Alberto "Baby" Arizmendi was born in Tamaulipas, Mexico on March 17, 1914. He began his professional boxing career in San Antonio, Texas, when he was only 13 years old. After several bouts in San Antonio and in Mexico City, on January 1, 1932 he chalked up an impressive decision against Fidel La Barba, at El Toreo in Mexico City, followed by a decision against Speedy Dado the following month at the Olympic Auditorium in Los Angeles. Arizmendi lost one to Dado in March, but took a decision against Young Tommy in April. This led to two fights at the Olympic against Newsboy Brown on June 7 and June 28, 1932. Arizmendi took the first one, but Brown took the second.

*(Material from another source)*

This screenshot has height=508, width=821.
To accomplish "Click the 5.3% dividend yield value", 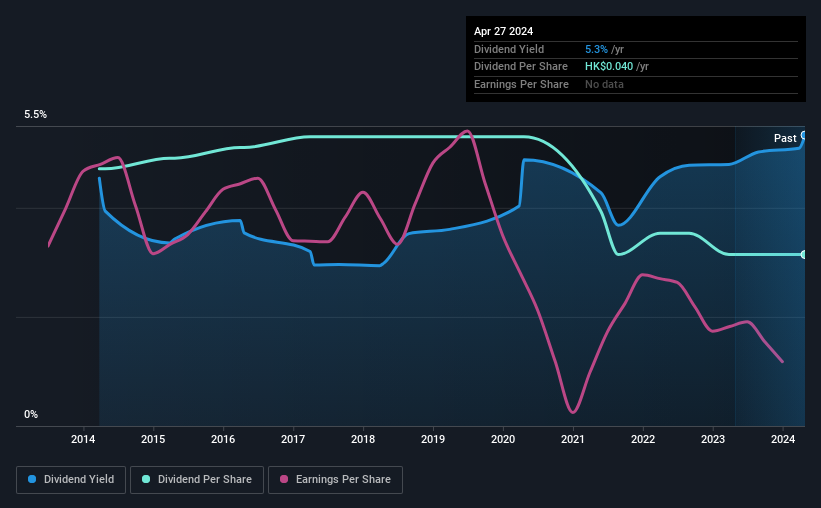I will click(596, 49).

After a victory against Tommy Paul in Mexico City on September 16, 1932, Arizmendi met Newsboy Brown for the third time, this one for the for the Featherweight World Championship as recognized by the California Athletic Commission. Brown won only one round of that fight held at the Olympic Auditorium in Los Angeles, and was on the verge of being knocked out in three or four different rounds. The Associated Press called it as follows: "Displaying all the speed and agility of his Aztec ancestry, the brown idol of Old Mexico and Little Mexico alike, decisively whipped his Los Angeles Jewish opponent here last night before 7,000 persons." It was their last fight against each other. Brown would retire after only two more fights

Arizmendi went on to fight 76 more bouts after that, accumulating a record of 70 wins (12 by knock out), 26 losses, and 13 draws. His professional career spanned three decades, from 1927 to 1942. The featherweight boxer, who made his home in Los Angeles, died on New Year's Eve, 1962, at the age of 48.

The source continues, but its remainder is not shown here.